July growth was almost more than 7% with MS and HSD, MS was almost 10%, LPG was also 10%. So, overall, it looks good.How much would marketing margins have increased for some of these companies and would higher marketing margin make up for the under-recovery in LPG?
MK Surana: We need to see this on an integrated margins because over a period we have seen that the prices had been kept constant and there are reasons for why it should be. We can always debate on whether it should be or it should not be, whether it should be completely free, whether it should not be. But on the integrated basis, it looks reasonable right now. There will be under-recovery in some products, and slight over-recovery in others but if you put together the integrated margin of refinery and marketing together, it is reasonable.
On a broader scale, for the next three to five years, how do you see the profitability? There are Rs 18,000-20,000 crore annual profits, in some cases Rs 30,000 crore as in the case of BPCL. How many levers do OMCs have? They are doing tie-ups with EV companies or OEMs for charging infrastructure. There are petrochemical forays happening. Lubricants is one business. Can the OMC numbers improve meaningfully in five years?
MK Surana: We need to see the capex cycle of the companies and they are different for all the three OMCs as of today. In some case, the projects are about to be commissioned or just commissioned. In some cases, the products are being launched now. And considering the time period which it needs to fructify these projects, the different companies will have different trajectory for incremental profitability growth in the time to come.

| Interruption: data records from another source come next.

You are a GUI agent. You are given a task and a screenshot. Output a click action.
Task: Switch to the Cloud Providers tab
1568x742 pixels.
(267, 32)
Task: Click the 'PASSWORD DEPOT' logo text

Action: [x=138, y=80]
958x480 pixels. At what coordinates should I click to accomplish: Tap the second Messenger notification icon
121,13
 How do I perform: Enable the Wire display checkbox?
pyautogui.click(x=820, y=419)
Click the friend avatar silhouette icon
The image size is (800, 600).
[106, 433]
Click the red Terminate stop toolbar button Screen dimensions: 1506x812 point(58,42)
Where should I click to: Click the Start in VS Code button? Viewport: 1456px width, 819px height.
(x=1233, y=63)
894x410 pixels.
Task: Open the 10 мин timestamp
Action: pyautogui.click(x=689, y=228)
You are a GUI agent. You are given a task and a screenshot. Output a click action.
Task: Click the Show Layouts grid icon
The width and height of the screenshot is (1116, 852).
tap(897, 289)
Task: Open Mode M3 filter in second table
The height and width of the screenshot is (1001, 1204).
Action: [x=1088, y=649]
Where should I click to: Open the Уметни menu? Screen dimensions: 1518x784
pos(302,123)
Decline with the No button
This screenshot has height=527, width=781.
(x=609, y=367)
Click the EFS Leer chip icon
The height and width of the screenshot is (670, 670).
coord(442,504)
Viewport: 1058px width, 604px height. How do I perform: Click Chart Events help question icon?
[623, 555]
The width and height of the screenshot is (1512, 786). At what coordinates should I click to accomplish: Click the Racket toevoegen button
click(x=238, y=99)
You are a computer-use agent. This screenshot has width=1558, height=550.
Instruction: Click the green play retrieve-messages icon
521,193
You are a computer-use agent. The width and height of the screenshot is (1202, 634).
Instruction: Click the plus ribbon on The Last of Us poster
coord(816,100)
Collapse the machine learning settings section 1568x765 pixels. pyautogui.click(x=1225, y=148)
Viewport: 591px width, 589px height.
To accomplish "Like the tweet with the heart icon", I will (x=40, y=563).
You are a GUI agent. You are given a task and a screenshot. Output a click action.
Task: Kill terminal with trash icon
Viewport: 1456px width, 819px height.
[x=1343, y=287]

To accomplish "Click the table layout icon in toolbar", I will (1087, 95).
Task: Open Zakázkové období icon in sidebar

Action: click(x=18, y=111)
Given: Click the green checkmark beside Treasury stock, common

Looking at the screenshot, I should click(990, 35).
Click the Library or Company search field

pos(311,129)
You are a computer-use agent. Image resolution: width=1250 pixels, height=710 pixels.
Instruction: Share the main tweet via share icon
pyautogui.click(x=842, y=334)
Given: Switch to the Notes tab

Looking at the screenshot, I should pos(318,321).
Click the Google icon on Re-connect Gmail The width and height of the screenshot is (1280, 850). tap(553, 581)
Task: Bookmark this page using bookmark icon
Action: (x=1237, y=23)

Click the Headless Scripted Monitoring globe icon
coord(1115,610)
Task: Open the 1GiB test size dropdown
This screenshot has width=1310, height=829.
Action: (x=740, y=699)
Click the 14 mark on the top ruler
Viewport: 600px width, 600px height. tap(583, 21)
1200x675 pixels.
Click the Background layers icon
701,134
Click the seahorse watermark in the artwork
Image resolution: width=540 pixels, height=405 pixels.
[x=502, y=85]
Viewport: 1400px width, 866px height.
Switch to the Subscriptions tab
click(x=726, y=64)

In the near term the crude prices are likely to be benign and that being so, the marketing margins should be reasonable and that will help these companies to take up the projects and fructify the projects which are already taken up on the traditional business lines, which we had, like refinery or pipelines or marketing setup. The new growth engines which are coming, especially in the renewables, greens and I will say the middle level, the petchem which is not absolutely new, but all the companies have been integrating the petrochemicals with the refineries.
While the petchem margins are low currently, they should improve as the demand picks up and in that case the existing growth engines, existing money spinners should make money and that should also help in fuelling the funding, the new capex cycle for the greener, etc.
In three- to five-years’ time, the new business lines like green and alternative energy and renewables, etc may mature. On the EV front, there is always a narration whether hybrid is better or the pure EV cycle is better, but the OMCs are better placed to play both the things, whether it is hybrid thing where it is just a combination of their existing business, plus the EV charging setup which they are putting anyway.
If it is pure out and out EV also, it can be put up. My personal thinking is probably the pure EV play may take some more time and the hybrid may be more common in the near future to come and that augurs well for the OMCs.